Challenge: Grow membership.
Solution: Optimize direct mail through predictive modeling.
Results: Reduced cost per enrollee to $94 and gained 4,600 members, representing $70 million in additional revenue.
Before adding intelligence to its direct mail efforts, Miami-based AvMed Health Plans was just as likely to solicit a senior couple away on a river cruise as one firmly parked on the couch, so ensconced in game shows that they didn't notice when the mail arrived.
But when Winston Lonsdale, AvMed vice president and chief Medicare executive, needed to significantly increase membership, he decided the spray and pray tactic had to go. During the fall of 2008, AvMed hired Hingham, Mass.-based database marketing services agency Intellidyn to increase response rates and lower member acquisition costs for its Medicare plans.
"Previous to that, we used simply a list with no intelligence or analytics behind it and mailed to prospects and hoped for the best," Lonsdale says.
Working to improve that situation, Intellidyn took AvMed's existing customer list, analyzed it and cloned it—based on who was most likely to enroll. Then it segmented the "whos" into eight behavioral models. AvMed now has segments separated by healthiest and most active to less so.
National demographics databases and credit files aided in creating those segments. Additionally, the resource helped AvMed learn what the prospects' interests were. Lonsdale says all the direct mail, for instance, highlights how AvMed provides its members with the opportunity to participate in the SilverSneakers Fitness Program.
Using the behavioral models to help design the direct mail creative, the more desirable river cruisers would see images and copy that were relevant to them. And, likewise, the less active game show viewers saw messages geared toward them.
Right away, AvMed saw results.
In 2008, AvMed sent 1.1 million solicitations to 350,000 prospects. After achieving a .35 percent response rate, with a cost per enrollee of $107, AvMed rebuilt its predictive models around the best results for its 2009 campaigns.

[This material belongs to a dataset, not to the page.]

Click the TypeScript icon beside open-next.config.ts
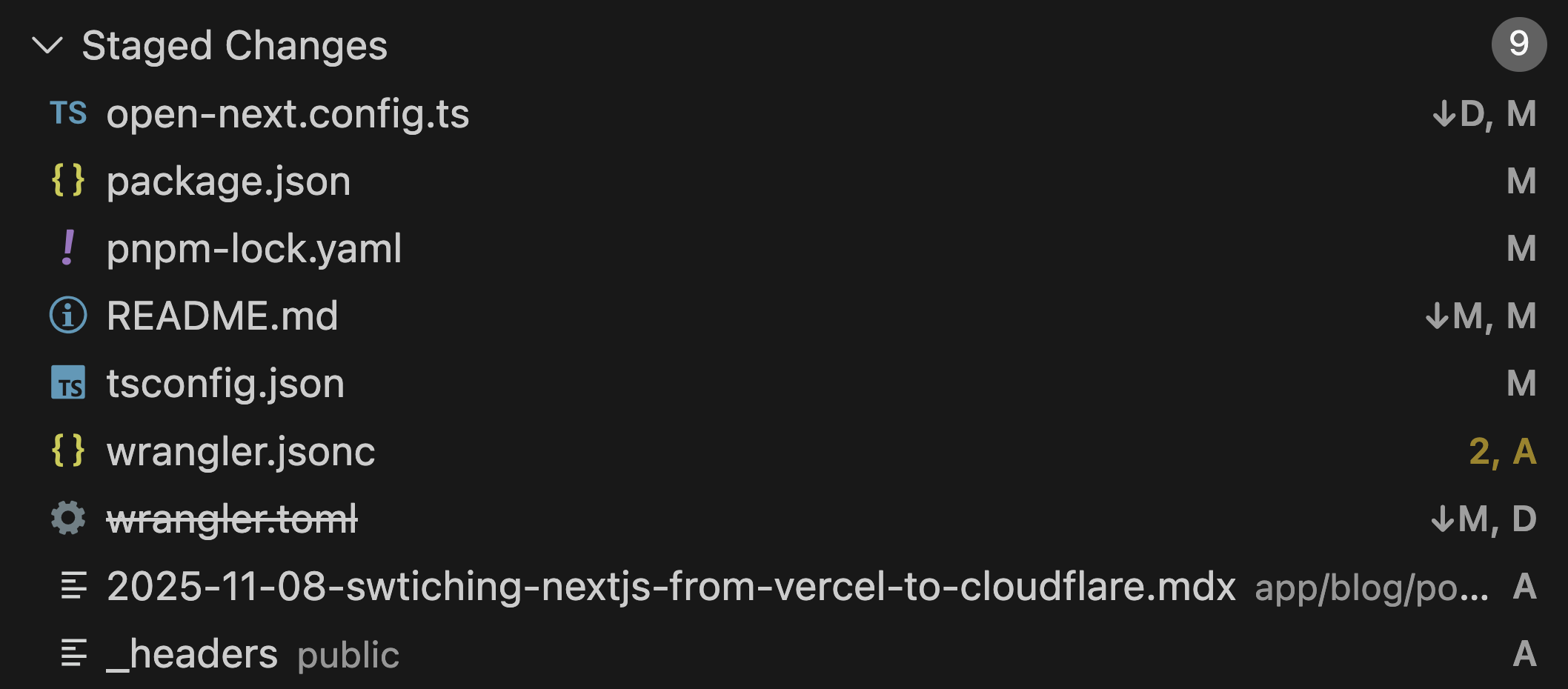click(x=68, y=113)
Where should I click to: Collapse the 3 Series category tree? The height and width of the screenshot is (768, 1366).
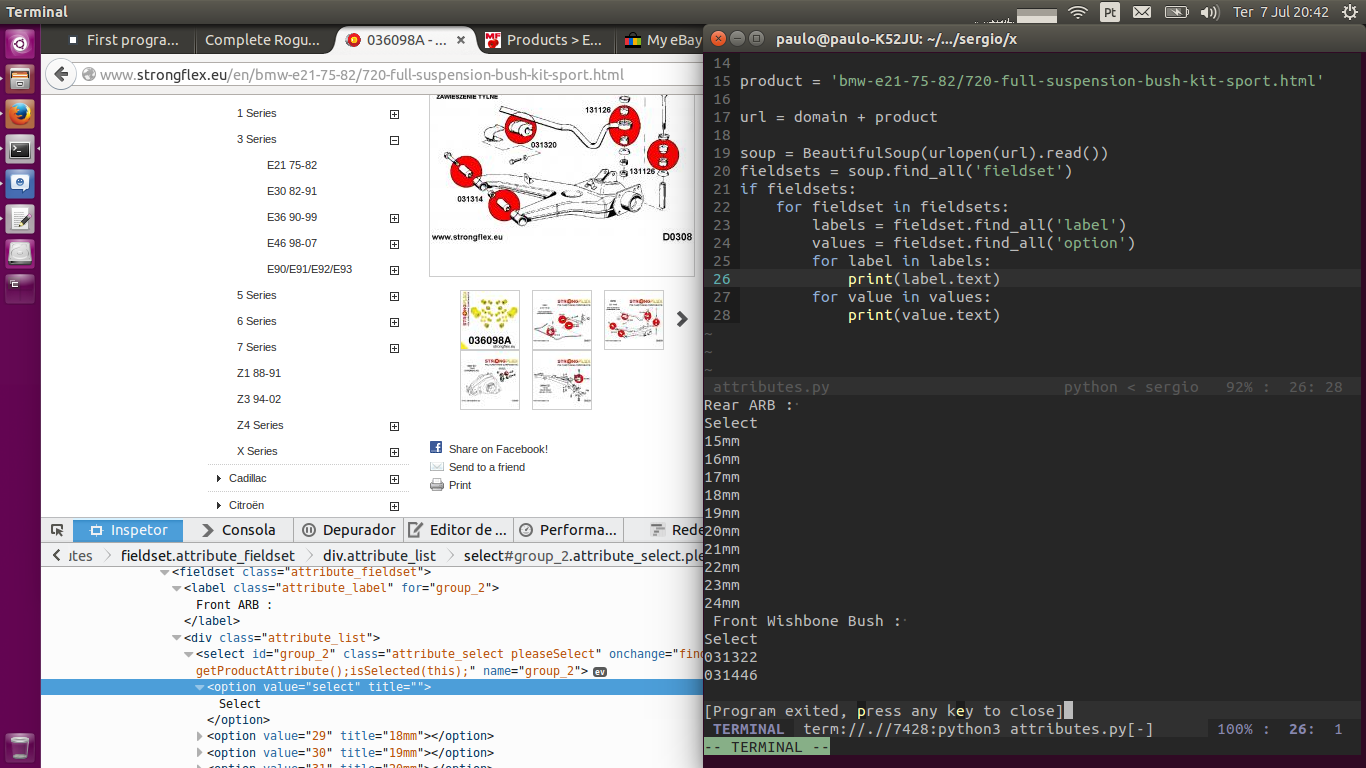(x=394, y=140)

In 2009, AvMed sent 770,000 solicitations to 350,000 recipients for a .62 percent response rate and a $94 cost per enrollee.
So, since adding intelligence to its direct mail, AvMed's seen significant growth.
"The membership at the point we started was 18,700, approximately," Lonsdale says. "And we're at 23,300 today. The difference represents about $70 million in additional revenue."
While other channels, such as newspaper advertisements and direct response television, are aiding in the increase, direct mail is the acquisition "workhorse," Lonsdale says, providing about half of all enrollees.